In a unanimous voice vote, the governing Council of the American Institute of CPAs agreed to refocus the mission of its Center for Public Company Audit Firms.

The voluntary membership center has been renamed the Public Company Auditors' Forum and will concentrate on influencing public policy as an independent operation from the AICPA. Following the passage of the Sarbanes-Oxley Act, the group was last reorganized in January 2004 with the goal of speaking for the profession on public company audit quality, educating its members, and holding an influence with regulators in the new regulatory environment created under the Public Company Accounting Oversight Board.

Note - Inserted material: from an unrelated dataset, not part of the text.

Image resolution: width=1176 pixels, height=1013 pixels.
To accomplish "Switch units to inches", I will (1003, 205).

Scott Voynich, immediate past chairman of the AICPA board, presented the case for the forum's reorganization, saying its mission needed to move away from a focus on technical issues. In response to Council members' questions about the need for the separate entity, Voynich said while the AICPA often touts its advocacy efforts for small and midsized firms, the forum was offering the same opportunity for the major public firms. Today, the top six firms audit 70 percent of all registrants with the Securities and Exchange Commission, which collectively account for 99 percent of market value.

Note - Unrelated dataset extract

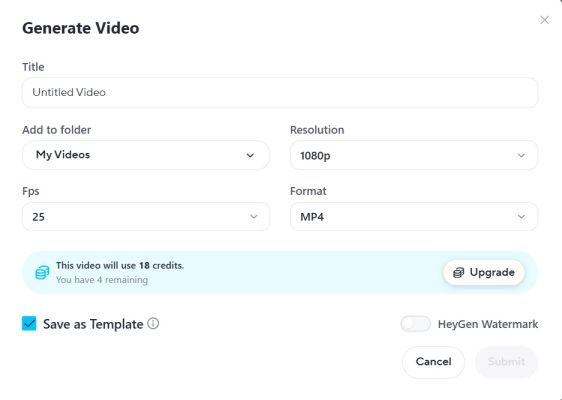The width and height of the screenshot is (562, 400).
Task: Click the chevron arrow in My Videos field
Action: [250, 155]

"These last two years have been a transition time," Voynich said. "The name change is meant to signal that this is something new, something that is going to respond to the issues and needs of members working in this arena." He said the direct involvement of the member firms working in the area would also be a return to the center's roots in the 1980s.

The forum will remain affiliated with the institute and comply with its protocols, but will hire an executive director and create a new 12-member governing board. The chief executives from each of the Big Four firms, as well as those from Grant Thornton LLP and BDO Seidman LLP, all who audit more than 300 issuers, will each have a seat on the board. The remaining six seats will be filled by the AICPA chief executive, two chief executives from firms who audit less than 300 issuers, and three at-large public members.

Membership in the forum will be open to any CPA firm registered with the Public Company Accounting Oversight Board; associate membership is available to firms not registered with the PCAOB. The firm will be self-supporting, funded mostly by dues established by its governing board and paid by the six major audit firms. Separate dues will be accessed for other member and associate member firms.